The writing is uneven. One problem is that exposition interrupts action sequences that should be set pieces. These expositions also tend to overlap in the sort of information they present, so my feeling is that the VC hasn’t well-organized his protagonist’s head, which is to say his paragraphs. The narrative is third-person limited with exposition plunked in.

The next problem is dialogue, which serves more as an information vehicle than it should. Actions speak the truth, so characters in stories such as this should lie and be hard pressed to speak the truth. The character of Wong too easily elucidates the true plot, even though it is useless because Fuller is privy to the secret. Wong behaves strangely. He carries on a conversation with Fuller instead of trying to beat the life out of him. Instead of asking him to take off those glasses, he should rip them off, and the truth gets pounded out of him, and possibly his son.

The most serious problem is that I don’t like “big reveals” that are not reversals for the protagonist because such descriptions feel like the VC is saying to the shareholder, “Ha ha, fooled you!” Thus while characters should lie, the SH should know what the protagonist knows and feels. There are two ways to solve this problem. The first is that Fuller doesn’t know his true mission and he discovers it. The archetypical moment of recognition for secret missions is in the Spy Who Came in from the Cold, when the protagonist’s tormentor is revealed to be his contact, the mole he was sent to free. The other way is to introduce a second POV, whose observations are not privy to Fuller’s thoughts.

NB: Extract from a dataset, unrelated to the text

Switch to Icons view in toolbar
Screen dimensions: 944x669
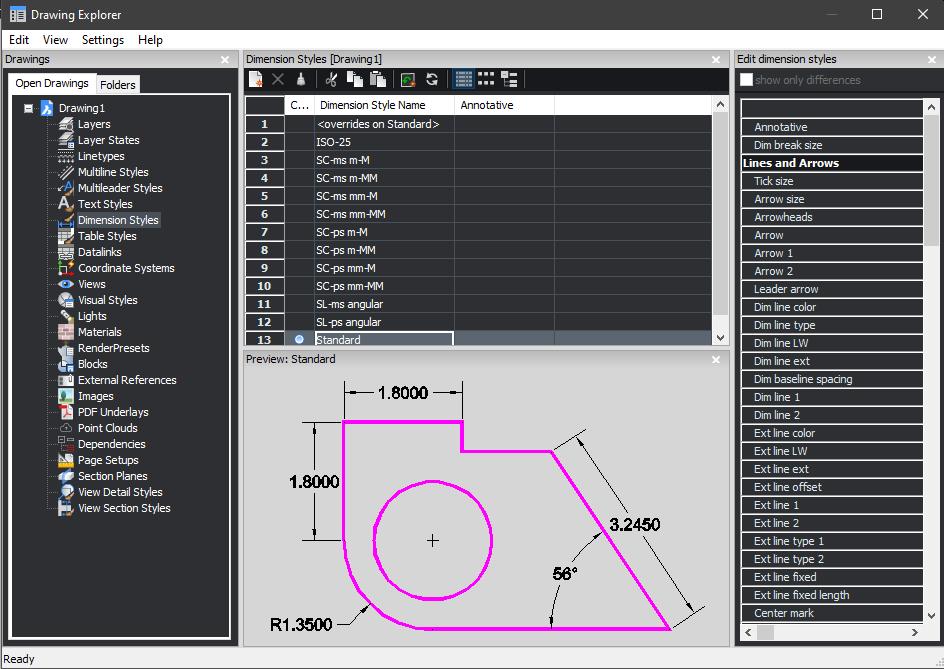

Perhaps the boy. Both courses of action would entail a rewrite, and the second course suggests that the story has the potential of being a novel.

Solving the problem of this redundant exposition would leave space to fill in the set ups that would be needed to write an effective twist. That twist is there, but as written, it is an arbitrary, audience inferior presentation. I take this to be a defect that could be corrected by rewriting the story or expanding it so that the audience can better experience and anticipate Fuller’s moves, yet still be led to a surprise ending.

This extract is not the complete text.